Na tentativa de aliviar um estado inchado, Raúl Castro obriga mais de um milhão de trabalhadores a buscar emprego num setor privado praticamente inexistente

Por Cecília Araújo
10 nov 2010, 10h39

Obrigados se transformar em empreendedores de uma hora para outra, os cubanos não sabem trabalhar por conta própria – e, pior ainda, não têm dinheiro para abrir um negócio e desenvolver uma nova carreira fora do funcionalismo

Sob a justificativa de “atualizar o modelo socialista”, o ditador cubano Raúl Castro tem submetido Cuba a uma série de ajustes econômicos. Em setembro, por exemplo, anunciou que pretendia demitir mais de 1 milhão de funcionários dos empregos públicos até 2011 – mais de 10% da população economicamente ativa de Cuba. Na terça-feira, Raúl divulgou um novo plano de reformas para a economia cubana, com mais propostas que podem ser adotadas até o ano que vem. A necessidade de mudanças é evidente: em Cuba, as inchadas empresas estatais amargam uma grave crise econômica, uma catástrofe num país onde o estado controla mais de 90% da economia. Como de costume na ilha, porém, quem deve pagar o pato nessa transformação é, mais uma vez, a população cubana.

Raúl já avisou que pretende acabar com as empresas estatais não rentáveis, reduzir suas despesas sociais e estimular empresas privadas. O governo também anunciou que permitirá atividades econômicas privadas em quase 180 profissões – de palhaço a jardineiro, de barbeiro a relojoeiro.

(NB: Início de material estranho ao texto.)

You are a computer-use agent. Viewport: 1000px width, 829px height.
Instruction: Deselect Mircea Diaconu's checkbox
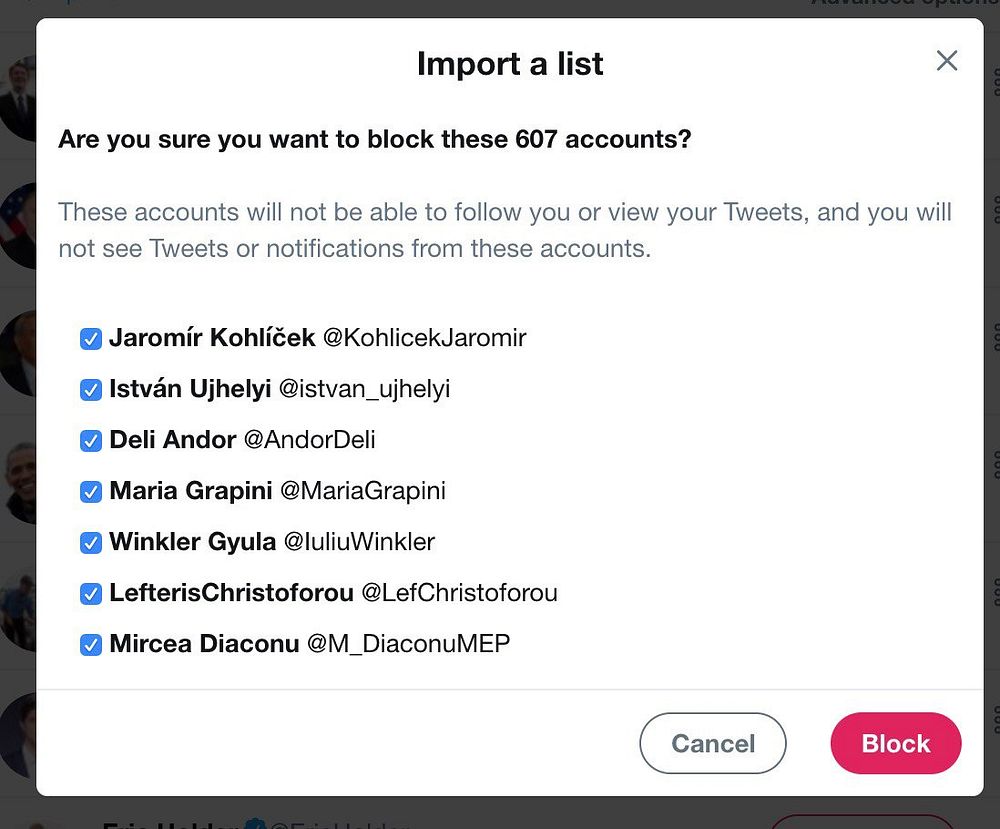pyautogui.click(x=91, y=645)
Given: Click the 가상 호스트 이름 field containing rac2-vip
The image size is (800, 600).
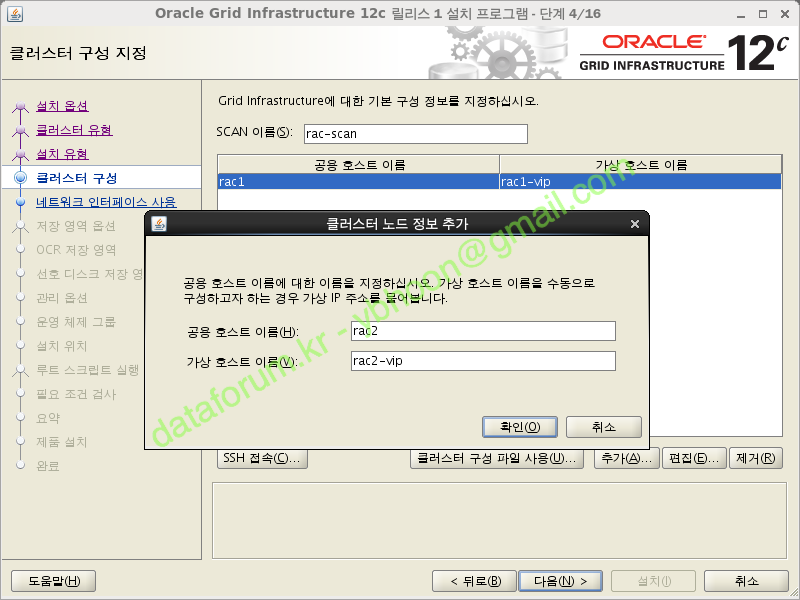Looking at the screenshot, I should tap(482, 362).
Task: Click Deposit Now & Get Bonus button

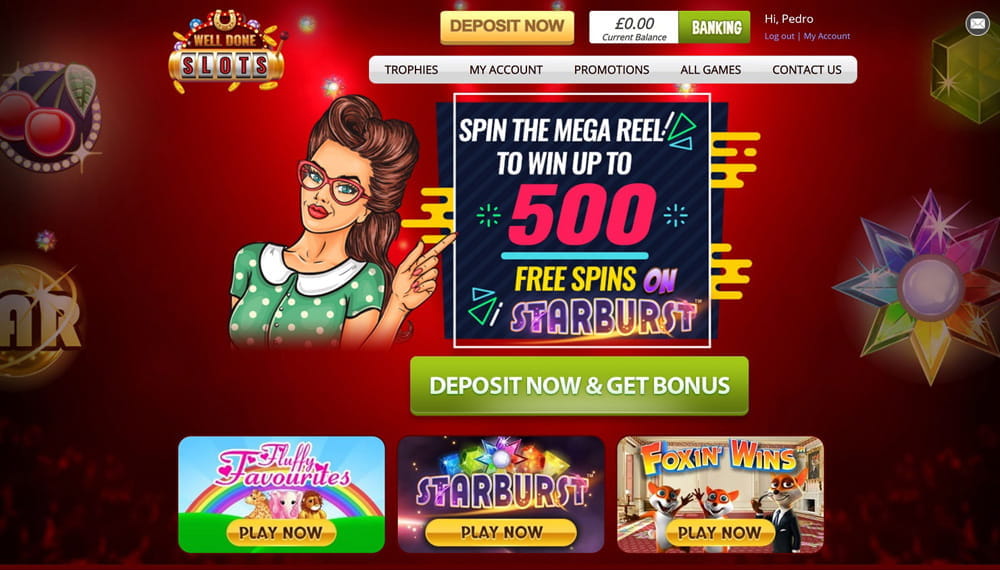Action: click(x=579, y=385)
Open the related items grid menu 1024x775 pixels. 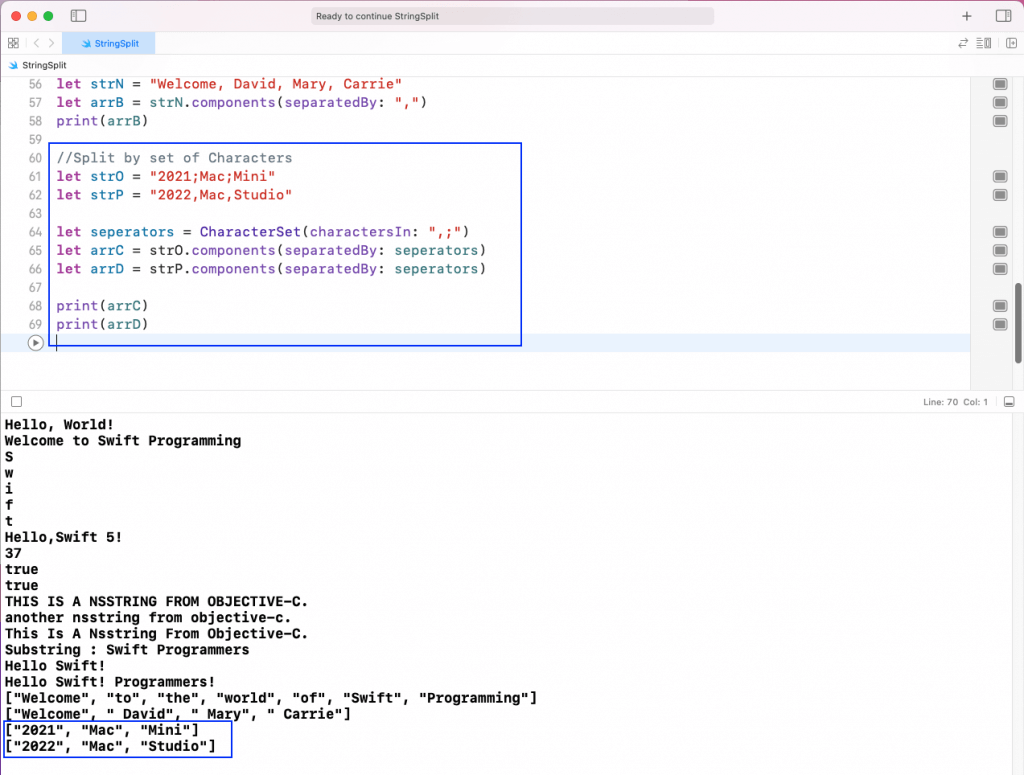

Embora essa abertura sinalize uma possível evolução para um país retrógrado como Cuba, a transição deverá deixar muitos cubanos abandonados à própria sorte. “Estamos falando de centenas de milhares de pessoas que precisam agora procurar emprego em um setor privado praticamente inexistente. E apenas um quarto delas terá acesso às permissões do estado”, lamenta Juan Carlos Hidalgo, coordenador de um projeto para a América Latina do Instituto Cato.

Atualmente, há cerca de 143.000 pequenos empresários em Cuba, a maioria remanescente de um experimento anterior, realizado na década de 1990, como reação à crise que afetou o país após a derrocada da União Soviética. O salário médio mensal no país não passa de 20 dólares. Uma vez inseridos nesse restrito mercado privado, os funcionários demitidos pelo governo ainda terão que pagar impostos – que podem variar entre 10 e 40% do salário bruto que receberem. Obrigados se transformar em empreendedores de uma hora para outra (e num país onde a atividade econômica privada é escassa), esses trabalhadores não têm conhecimento sobre o assunto – e, pior ainda, não têm dinheiro para abrir um negócio e desenvolver uma nova carreira.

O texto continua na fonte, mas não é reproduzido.